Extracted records
++++++++++

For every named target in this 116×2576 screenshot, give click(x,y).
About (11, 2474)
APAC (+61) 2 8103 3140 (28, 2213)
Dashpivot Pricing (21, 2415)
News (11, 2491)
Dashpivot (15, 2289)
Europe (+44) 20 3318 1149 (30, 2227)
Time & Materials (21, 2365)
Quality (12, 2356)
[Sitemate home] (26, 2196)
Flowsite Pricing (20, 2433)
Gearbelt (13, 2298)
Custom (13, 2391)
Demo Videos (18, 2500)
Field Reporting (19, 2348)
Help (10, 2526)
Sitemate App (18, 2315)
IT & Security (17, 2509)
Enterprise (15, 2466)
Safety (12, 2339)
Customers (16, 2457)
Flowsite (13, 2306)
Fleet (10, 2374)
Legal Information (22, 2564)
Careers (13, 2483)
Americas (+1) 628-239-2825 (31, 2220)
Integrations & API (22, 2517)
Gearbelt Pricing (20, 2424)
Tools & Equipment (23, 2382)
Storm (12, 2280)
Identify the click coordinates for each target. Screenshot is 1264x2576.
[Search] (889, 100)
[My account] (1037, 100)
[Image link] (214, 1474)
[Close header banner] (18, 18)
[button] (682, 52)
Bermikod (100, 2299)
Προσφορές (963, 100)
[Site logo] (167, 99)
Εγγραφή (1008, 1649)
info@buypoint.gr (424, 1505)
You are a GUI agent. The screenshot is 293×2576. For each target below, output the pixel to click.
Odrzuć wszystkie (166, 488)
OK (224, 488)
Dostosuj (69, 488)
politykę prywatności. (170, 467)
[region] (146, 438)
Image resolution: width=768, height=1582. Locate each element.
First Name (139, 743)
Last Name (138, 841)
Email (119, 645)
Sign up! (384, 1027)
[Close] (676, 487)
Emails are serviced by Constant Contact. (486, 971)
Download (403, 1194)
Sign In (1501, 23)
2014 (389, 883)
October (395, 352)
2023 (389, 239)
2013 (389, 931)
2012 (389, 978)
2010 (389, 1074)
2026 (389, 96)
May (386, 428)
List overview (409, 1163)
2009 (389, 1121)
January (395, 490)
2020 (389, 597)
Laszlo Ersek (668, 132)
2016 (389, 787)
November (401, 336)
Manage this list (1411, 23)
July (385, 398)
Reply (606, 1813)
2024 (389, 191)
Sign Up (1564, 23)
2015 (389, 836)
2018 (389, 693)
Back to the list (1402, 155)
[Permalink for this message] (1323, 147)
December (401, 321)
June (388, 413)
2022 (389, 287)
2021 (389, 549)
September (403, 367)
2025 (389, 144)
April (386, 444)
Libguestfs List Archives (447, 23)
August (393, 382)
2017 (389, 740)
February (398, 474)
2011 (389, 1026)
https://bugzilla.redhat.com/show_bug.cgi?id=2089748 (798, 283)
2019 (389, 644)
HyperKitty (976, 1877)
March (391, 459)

++++++++++

* [WORK TO BE COMPLETED]
Using the entries above, work out the number of lines that hold the word "target" and write it with no other words.

* [RESULT OF THIS TASK]
3